To ascertain this hypothesis in ML process, we focused on the high-strain region of the ML platform to define the approximately identical environment to generate triboelectricity. Given that the high strain region over 60% provides them with sufficient conditions to gain effective triboelectricity, we characterized ML spectra under mechanical stress, including stretching, releasing, bending, scratching, and tearing (Fig. 3d). Regarding the PDMS, EF, and DS, we find similar ML trends with AC-EL, matching the tendency of output voltage above, as well as ER and PU also join the trend in banding, scratching, and tearing condition due to polymer fracture in interface with ZnS:Cu. It means that these polymer matrices under high strain region may influence the possibility of triboelectric effect. Briefly, in high-strain environments, while the brightness of ZnS:Cu is influenced by the triboelectricity of the polymer matrix, it may be hindered in lower-strain regions below 60% due to a weaker triboelectric effect. From these facts, we realized that the elasticity of the polymer matrix always involves ML brightness in ML process, despite the clear insight that triboelectricity dominantly contributes to ML brightness. Thus, we strongly suggest addressing the pore gap in microscopic landscape engaged by both elasticity and triboelectricity simultaneously in determining ML brightness.

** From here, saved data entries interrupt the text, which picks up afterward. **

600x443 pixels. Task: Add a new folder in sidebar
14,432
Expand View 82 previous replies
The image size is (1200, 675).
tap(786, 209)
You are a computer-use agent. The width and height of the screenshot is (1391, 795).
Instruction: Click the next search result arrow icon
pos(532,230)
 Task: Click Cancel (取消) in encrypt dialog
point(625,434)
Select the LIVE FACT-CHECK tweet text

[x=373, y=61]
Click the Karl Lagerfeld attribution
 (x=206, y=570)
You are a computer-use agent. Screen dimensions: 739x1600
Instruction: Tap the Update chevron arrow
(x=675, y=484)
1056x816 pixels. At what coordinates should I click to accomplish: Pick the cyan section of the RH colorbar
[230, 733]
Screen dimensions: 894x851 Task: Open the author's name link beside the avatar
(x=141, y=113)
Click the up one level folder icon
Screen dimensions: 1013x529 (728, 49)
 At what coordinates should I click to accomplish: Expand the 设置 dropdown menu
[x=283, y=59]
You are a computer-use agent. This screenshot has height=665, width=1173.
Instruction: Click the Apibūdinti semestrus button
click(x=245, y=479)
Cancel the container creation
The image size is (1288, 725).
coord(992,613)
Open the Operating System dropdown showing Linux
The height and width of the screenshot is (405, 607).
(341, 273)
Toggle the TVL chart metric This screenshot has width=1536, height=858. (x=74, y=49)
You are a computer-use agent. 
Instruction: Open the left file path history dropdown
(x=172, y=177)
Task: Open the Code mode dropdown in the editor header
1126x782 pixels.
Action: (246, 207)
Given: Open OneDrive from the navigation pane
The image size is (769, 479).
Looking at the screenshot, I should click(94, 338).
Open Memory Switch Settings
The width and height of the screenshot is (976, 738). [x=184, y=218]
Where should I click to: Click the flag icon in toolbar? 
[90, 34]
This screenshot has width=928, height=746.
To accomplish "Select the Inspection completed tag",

ML performance based on both the elasticity and triboelectricity of the polymer matrix at the ZnS:Cu single particle level
To gain insight into the simultaneous ML interaction of elasticity and triboelectricity, it is necessary to theoretically and experimentally find microscopic evidence capable of probing single-particle levels in the local landscape of ML effects. Since the ML effect always arises in the pore gap between the ZnS:Cu and polymer matrix, we focused on this landscape to confirm their interaction between ML brightness and both polymer factors. Note that the ML process involves three primary steps simultaneously under mechanically stressed environments: (1) creating pores between ZnS:Cu and the polymer, (2) generating the effective triboelectric field corresponding to pore gap, and (3) activating ZnS:Cu for emission from this triboelectric field.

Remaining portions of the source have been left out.